Древнейший период этого исторического развития принято называть ведийским, или ведическим, потому что памятниками этого периода являются сборники религиозных произведений, которые именуются ведами (vedas) и из которых главными являются Rgveda и Atharvaveda. Религию этого периода принято изображать как обоготворение явлений природы. Это — совершенно неправильно. Гимны, посвященные обоготворенным явлениям природы (небу, земле, водам, солнцу, ветру), в Rgved’e очень малочисленны, и ничто не указывает на то, что эти явления занимали сколько-нибудь выдающееся место в религиозном сознании. В традиционном перечне великих богов, призываемых при жертвоприношении в честь «всех богов» (vigve devas), эти обожествленные явления природы не упоминаются, за исключением утреннего ветра (Vayu), который, как самый быстрый из богов, первый прилетает к алтарю и раздувает жертвенный огонь. В общем, явления и предметы природы воспеваются и обоготворяются лишь постольку, поскольку они являются элементами и аксессуарами жертвоприношения: заря (Ushas) — как время и сигнал утреннего богослужения; ветер (Vayu) — как раздувающий своим дуновением жертвенный огонь; сам огонь (Agni) — как основной аксессуар жертвоприношения; наконец, Sоma — растение, из сока которого приготовляется опьяняющий напиток того же имени, служащий главным предметом жертвоприношения. Но точно так же обожествляются и отвлеченные понятия, связанные с богослужением: само богослужение (Brahman или Brhaspati, Brahmanaspati), молитва (Vac) и т. д. Таким образом, пресловутый натурализм ведийской эпохи значительно преувеличен. Он не имеет самостоятельного значения и является лишь проявлением общей тенденции к обожествлению всего, что так или иначе ассоциируется с богослужением, причем эта тенденция, по-видимому, начала действовать уже очень давно, до создания древнейших гимнов Rgved’ы, в так называемую индоиранскую эпоху, когда индийцы и иранцы говорили еще на одном общем языке: так, например, культ сомы (инд. Sоma, иран. Haoma) известен и в Индии, и в Иране.

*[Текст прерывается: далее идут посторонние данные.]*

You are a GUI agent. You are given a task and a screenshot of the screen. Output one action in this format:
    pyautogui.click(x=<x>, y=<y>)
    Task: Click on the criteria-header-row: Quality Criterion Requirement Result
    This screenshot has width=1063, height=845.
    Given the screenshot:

По существу, религия Индии ведического периода была почитанием великих богов, которые мыслились как определенные сверхъестественные существа, ничем не связанные с тем или иным явлением видимой природы. И если некоторые европейские ученые и даже некоторые позднейшие индусские толкователи Вед объявляют одних из этих богов воплощением солнца или луны, других — воплощением грозы и т. д., то у европейцев это связано с предвзятыми и совершенно недоказуемыми теориями о происхождении религии из удивления первобытного человека перед проявлением силы природы[68], а у индусов — с позднейшими умозрительными концепциями, весьма далекими от религиозной психологии ведического периода.
68
К сожалению, большинство европейских ученых находятся совершенно во власти подобных теорий. Даже такой прекрасный знаток ведийской мифологии, как A. Hillebrandt, исходящий из совершенно правильной мысли, что образ бога жил в сознании верующих главным образом в момент молитвы и богослужения, почему и следует изучать этот образ в связи с богослужением, — даже A. Hillebrandt в конце концов изучает ритуал не для того, чтобы определить функцию и характер данного бога (т. е. тот цикл прошений, который ему направлялся, на те настроения, которые при этом переживались), а для того, чтобы из разных подробностей ритуала выяснить, какое явление природы данный бог олицетворяет. Нечего и говорить, что большею частью отождествление бога с тем или иным явлением природы совершенно произвольно.